The announcement of the final result of the second round of elections was delayed due to hundreds of challenges and cancellations of votes submitted by Fujimori, especially from poor areas of the Andean country where Castillo won.
The National Elections Arbitration Commission (JNE) said on Twitter that it had unanimously declared the five appeals filed last week by the Fujimori People’s Power Party inadmissible, and from now on it would “proceed to prepare the Public Results Announcement Act”.
“In the same way, the JNE will proceed to the immediate organization of the ceremonies for the presentation of credentials for the corresponding presidential formula. The date for this ceremony is scheduled to be set this week,” the electoral jury said.
“In the same way, JNE will proceed to the immediate organization of the ceremonies for the presentation of credentials for the corresponding presidential formula. The date for this ceremony will be set this week,” the electoral jury said.
According to the June 6 vote count, Castillo, a 51-year-old rural schoolteacher, received 50.12% of the vote in the June 6 ballot versus 49.88% for the daughter of prisoner former President Alberto Fujimori.
The difference was only about 44,000 votes, but Fujimori’s party alleged irregularities in the electoral process and denounced fraud without other evidence.

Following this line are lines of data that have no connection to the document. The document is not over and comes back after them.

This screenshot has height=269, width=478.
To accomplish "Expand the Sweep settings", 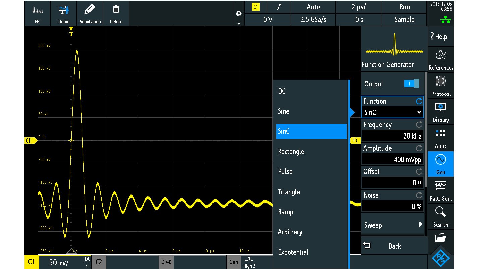I will [x=392, y=225].
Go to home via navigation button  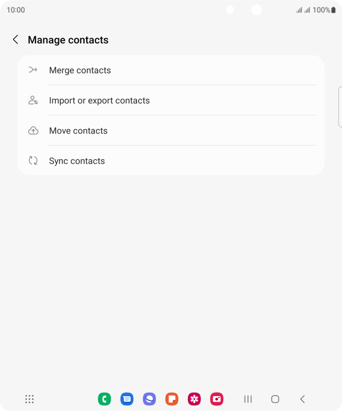click(x=275, y=399)
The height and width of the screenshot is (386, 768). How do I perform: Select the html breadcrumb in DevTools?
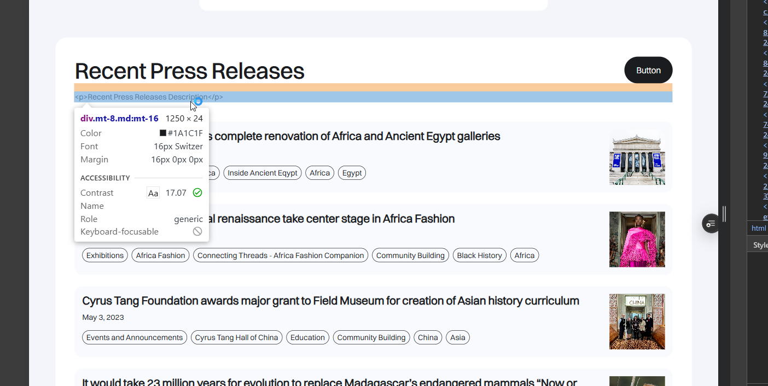[758, 228]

The second election round was called into question by Fujimori and some of the right-wing parties who supported it, despite the fact that organizations such as the Organization of American States (OAS), the European Union, the US State Department, Canada, and the United Kingdom have stated, separately, that the elections in Peru It was transparent.

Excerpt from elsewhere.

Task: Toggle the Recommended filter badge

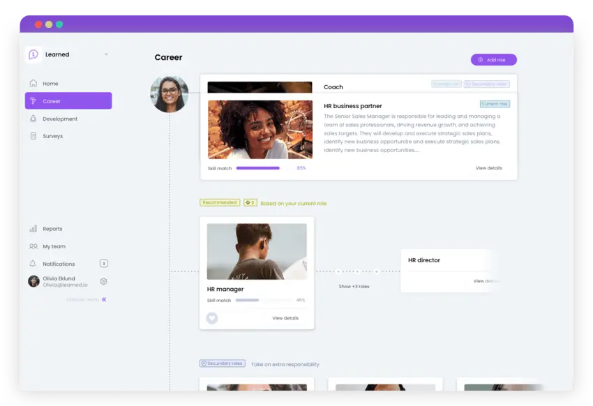Action: (x=220, y=202)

The announcement comes nearly a week after interim President Francisco Sagaste handed over power to a five-year government on July 28, when Peru celebrates two hundred years of its independence.

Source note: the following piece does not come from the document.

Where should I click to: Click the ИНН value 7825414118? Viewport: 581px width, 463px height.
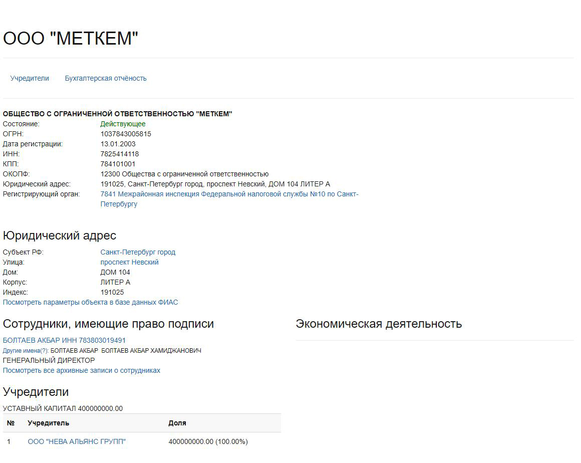point(120,154)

The electoral process and the narrow outcome have deeply divided Peru, and there have been rallies, some violent, in support of the candidates almost every day.
This will be Keiko Fujimori’s third electoral defeat, after losing the 2011 and 2016 elections. The politician is facing trial for money laundering after receiving alleged illegal campaign contributions from Brazilian construction company Odebrecht, a company implicated in corruption cases.
In the case, in which the governor denied the charges, the anti-corruption prosecutor asked for 30 years in prison.
Castillo, unknown to most residents until shortly before the elections, is seeking a new constitution that would give the state a greater role in the economy, a plan that has shaken the mining country’s political and business elite.